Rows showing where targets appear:
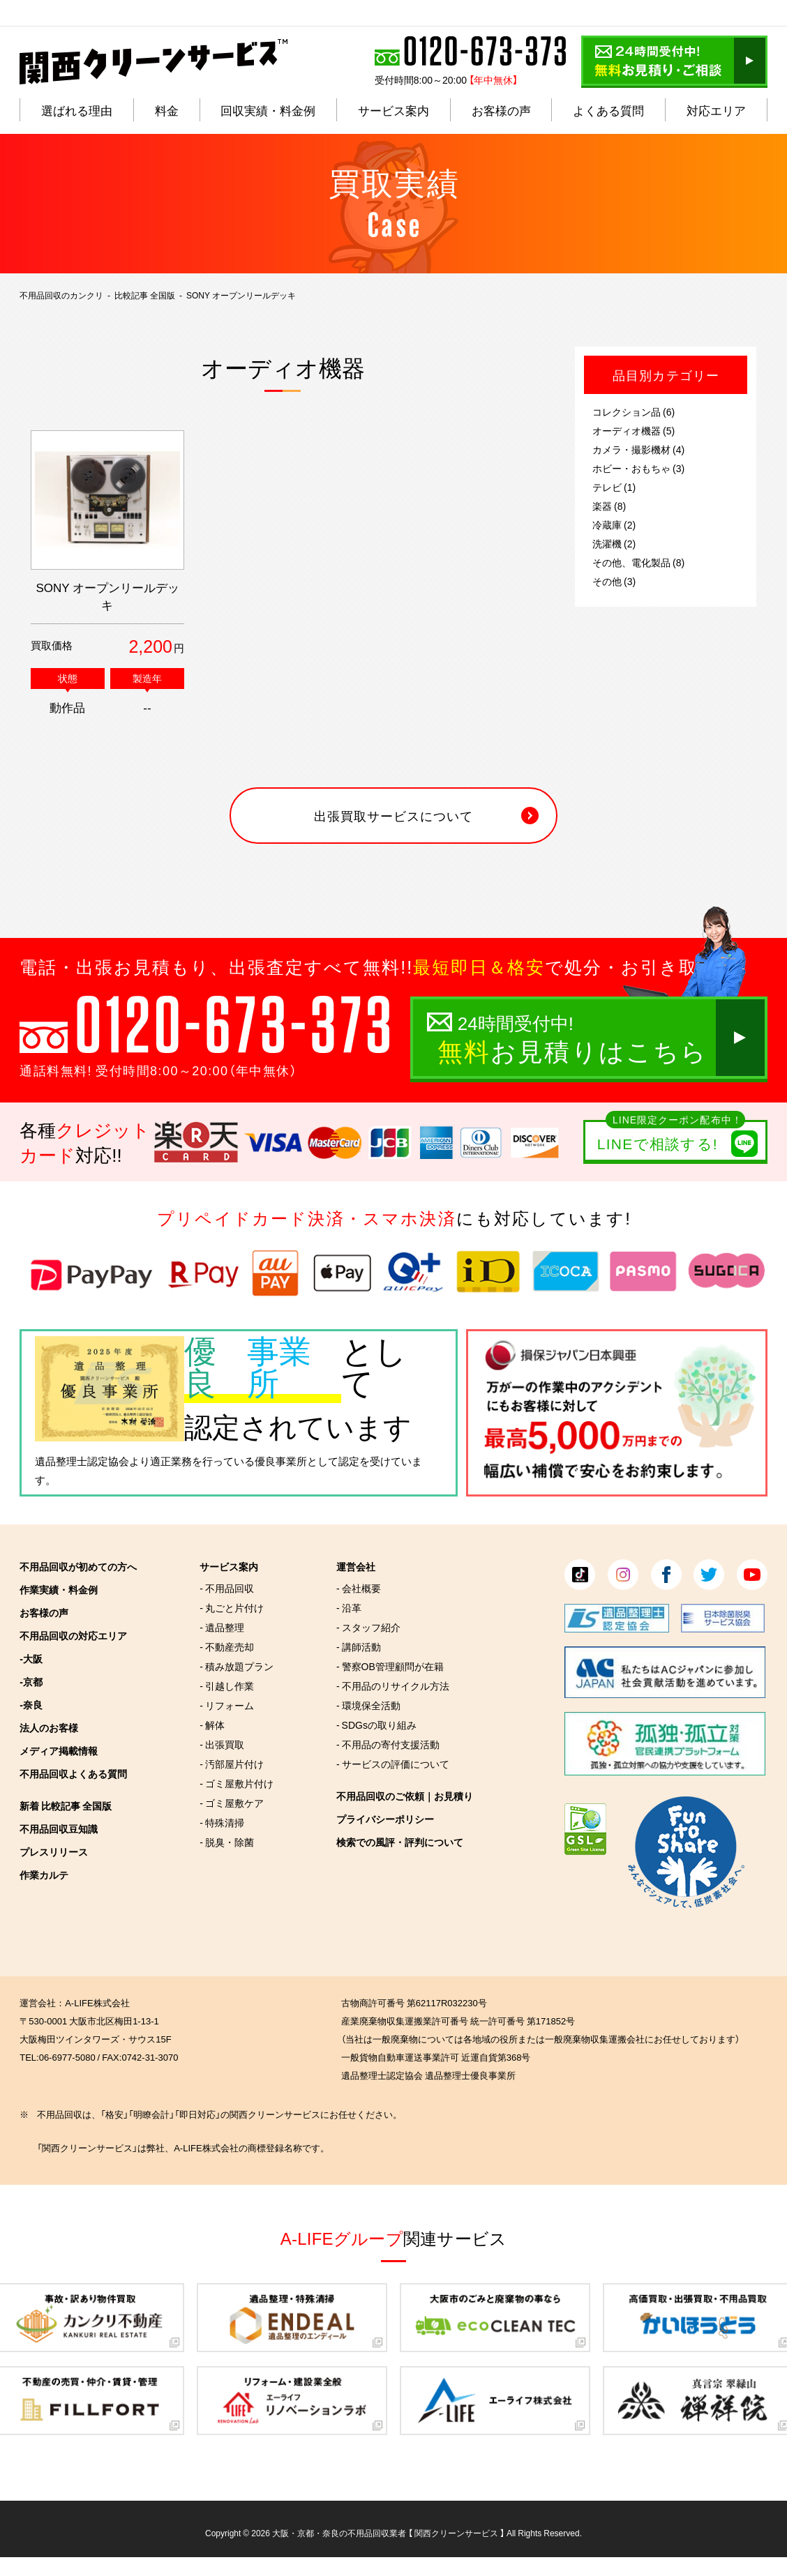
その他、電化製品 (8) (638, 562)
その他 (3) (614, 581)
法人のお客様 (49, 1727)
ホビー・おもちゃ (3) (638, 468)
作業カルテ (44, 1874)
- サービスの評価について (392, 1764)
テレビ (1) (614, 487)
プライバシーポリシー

Problem requirements -> Edit the records above so that "テレビ" becomes "ラジオ" wherever it occurs, with everything else left unchanged. Leave the pictures out of your answer.

Written solution ->
その他、電化製品 (8) (638, 562)
その他 (3) (614, 581)
法人のお客様 (49, 1727)
ホビー・おもちゃ (3) (638, 468)
作業カルテ (44, 1874)
- サービスの評価について (392, 1764)
ラジオ (1) (614, 487)
プライバシーポリシー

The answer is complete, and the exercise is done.